Council At Odds Over Marriage License Tests
Thursday, May 29, 2008
What started out as a proposal to require people applying for marriage licenses to be tested for HIV has turned into a proposal to throw out that idea, abolish a current test for syphilis and end an archaic rule that prohibited "lunatics" and "idiots" from marrying.
The Safe Marriage Amendment Act was proposed in December by council members Yvette M. Alexander (D-Ward 7), Marion Barry (D-Ward 8) and Harry Thomas Jr. (D-Ward 5). Council members Phil Mendelson (D-At Large) and Tommy Wells (D-Ward 6) were co-sponsors.
Under the proposed legislation, the city would add a test for HIV-AIDS to the already required syphilis test.
The bill also encourages potential brides and grooms to get premarital counseling. Those who get counseling would pay $35 for a license instead of $65. It sounded good: knowing that your potential life partner does not have a disease and agrees to get counseling on how to be a good spouse.
But then came the small issues of privacy and liberty.

Aim of the exercise. Duplicate the part of the marriage license article that opens with the words containing "The bill also" and closes with "privacy and liberty.".

Supplied entries.
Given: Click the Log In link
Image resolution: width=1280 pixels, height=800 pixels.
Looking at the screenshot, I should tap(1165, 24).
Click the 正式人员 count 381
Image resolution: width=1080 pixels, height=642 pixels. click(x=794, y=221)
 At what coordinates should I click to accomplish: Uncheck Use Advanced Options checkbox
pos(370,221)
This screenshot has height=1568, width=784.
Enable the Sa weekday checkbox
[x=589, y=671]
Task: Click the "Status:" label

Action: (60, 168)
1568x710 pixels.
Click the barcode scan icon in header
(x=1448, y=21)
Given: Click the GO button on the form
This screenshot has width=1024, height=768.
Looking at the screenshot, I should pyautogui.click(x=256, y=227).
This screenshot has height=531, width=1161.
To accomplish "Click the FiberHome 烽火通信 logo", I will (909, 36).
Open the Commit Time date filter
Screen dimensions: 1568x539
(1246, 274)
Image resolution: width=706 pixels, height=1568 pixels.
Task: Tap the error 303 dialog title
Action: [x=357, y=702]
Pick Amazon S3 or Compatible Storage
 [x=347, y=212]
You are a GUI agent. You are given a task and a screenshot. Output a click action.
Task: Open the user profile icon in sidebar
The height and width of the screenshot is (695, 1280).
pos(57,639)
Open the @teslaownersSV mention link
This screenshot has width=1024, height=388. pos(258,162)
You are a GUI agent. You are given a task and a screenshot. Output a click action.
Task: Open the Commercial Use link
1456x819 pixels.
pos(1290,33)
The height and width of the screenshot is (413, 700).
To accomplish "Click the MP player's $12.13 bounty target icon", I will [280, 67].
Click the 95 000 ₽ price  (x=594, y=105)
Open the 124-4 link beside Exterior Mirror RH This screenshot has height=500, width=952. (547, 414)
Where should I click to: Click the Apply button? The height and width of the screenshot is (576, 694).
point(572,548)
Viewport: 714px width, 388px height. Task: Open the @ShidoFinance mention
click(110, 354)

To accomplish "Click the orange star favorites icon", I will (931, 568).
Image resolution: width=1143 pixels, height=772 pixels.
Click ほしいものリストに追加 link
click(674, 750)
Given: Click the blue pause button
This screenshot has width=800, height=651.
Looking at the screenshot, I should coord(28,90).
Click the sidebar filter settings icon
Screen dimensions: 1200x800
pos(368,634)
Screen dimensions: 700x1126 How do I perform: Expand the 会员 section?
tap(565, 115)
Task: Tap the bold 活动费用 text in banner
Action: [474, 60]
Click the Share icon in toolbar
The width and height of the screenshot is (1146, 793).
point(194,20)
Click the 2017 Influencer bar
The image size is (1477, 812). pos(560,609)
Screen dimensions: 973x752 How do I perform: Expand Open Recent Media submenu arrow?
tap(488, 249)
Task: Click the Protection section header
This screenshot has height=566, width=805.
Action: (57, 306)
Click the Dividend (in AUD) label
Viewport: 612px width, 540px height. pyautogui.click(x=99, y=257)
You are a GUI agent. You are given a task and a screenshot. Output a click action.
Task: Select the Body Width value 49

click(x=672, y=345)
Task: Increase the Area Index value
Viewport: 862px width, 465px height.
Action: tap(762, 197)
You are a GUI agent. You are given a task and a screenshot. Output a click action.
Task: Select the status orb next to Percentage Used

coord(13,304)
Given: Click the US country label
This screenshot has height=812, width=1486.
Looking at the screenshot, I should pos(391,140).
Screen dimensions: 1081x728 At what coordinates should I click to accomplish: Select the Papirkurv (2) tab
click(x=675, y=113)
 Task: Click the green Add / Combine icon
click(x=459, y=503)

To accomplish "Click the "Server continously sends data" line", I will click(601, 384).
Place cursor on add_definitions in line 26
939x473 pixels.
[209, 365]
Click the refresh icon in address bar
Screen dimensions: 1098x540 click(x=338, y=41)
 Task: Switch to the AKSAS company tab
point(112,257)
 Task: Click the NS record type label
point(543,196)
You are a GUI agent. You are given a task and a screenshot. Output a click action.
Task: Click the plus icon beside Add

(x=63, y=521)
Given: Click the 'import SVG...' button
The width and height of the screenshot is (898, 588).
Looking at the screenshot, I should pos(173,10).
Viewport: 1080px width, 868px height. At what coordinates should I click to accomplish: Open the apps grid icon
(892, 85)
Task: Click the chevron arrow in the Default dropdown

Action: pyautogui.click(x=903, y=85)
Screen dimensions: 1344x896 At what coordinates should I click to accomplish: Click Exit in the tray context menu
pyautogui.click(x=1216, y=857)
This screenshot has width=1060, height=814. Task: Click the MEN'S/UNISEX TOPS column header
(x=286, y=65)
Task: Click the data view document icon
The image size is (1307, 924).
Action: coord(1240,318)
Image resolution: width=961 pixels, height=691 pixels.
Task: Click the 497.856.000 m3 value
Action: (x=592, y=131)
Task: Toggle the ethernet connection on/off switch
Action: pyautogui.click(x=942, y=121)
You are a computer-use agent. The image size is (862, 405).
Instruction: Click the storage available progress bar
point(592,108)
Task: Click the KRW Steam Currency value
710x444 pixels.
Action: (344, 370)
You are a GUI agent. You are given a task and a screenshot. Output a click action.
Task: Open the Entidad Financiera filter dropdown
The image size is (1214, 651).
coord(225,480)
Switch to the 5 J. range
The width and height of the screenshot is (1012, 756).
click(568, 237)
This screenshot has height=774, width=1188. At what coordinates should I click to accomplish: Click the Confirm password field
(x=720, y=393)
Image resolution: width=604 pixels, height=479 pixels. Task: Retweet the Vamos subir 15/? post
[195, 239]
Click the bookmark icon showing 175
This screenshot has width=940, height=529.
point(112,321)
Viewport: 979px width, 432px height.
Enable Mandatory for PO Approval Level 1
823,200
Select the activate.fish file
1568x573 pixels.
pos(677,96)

Completed task.
The bill also encourages potential brides and grooms to get premarital counseling. Those who get counseling would pay $35 for a license instead of $65. It sounded good: knowing that your potential life partner does not have a disease and agrees to get counseling on how to be a good spouse.
But then came the small issues of privacy and liberty.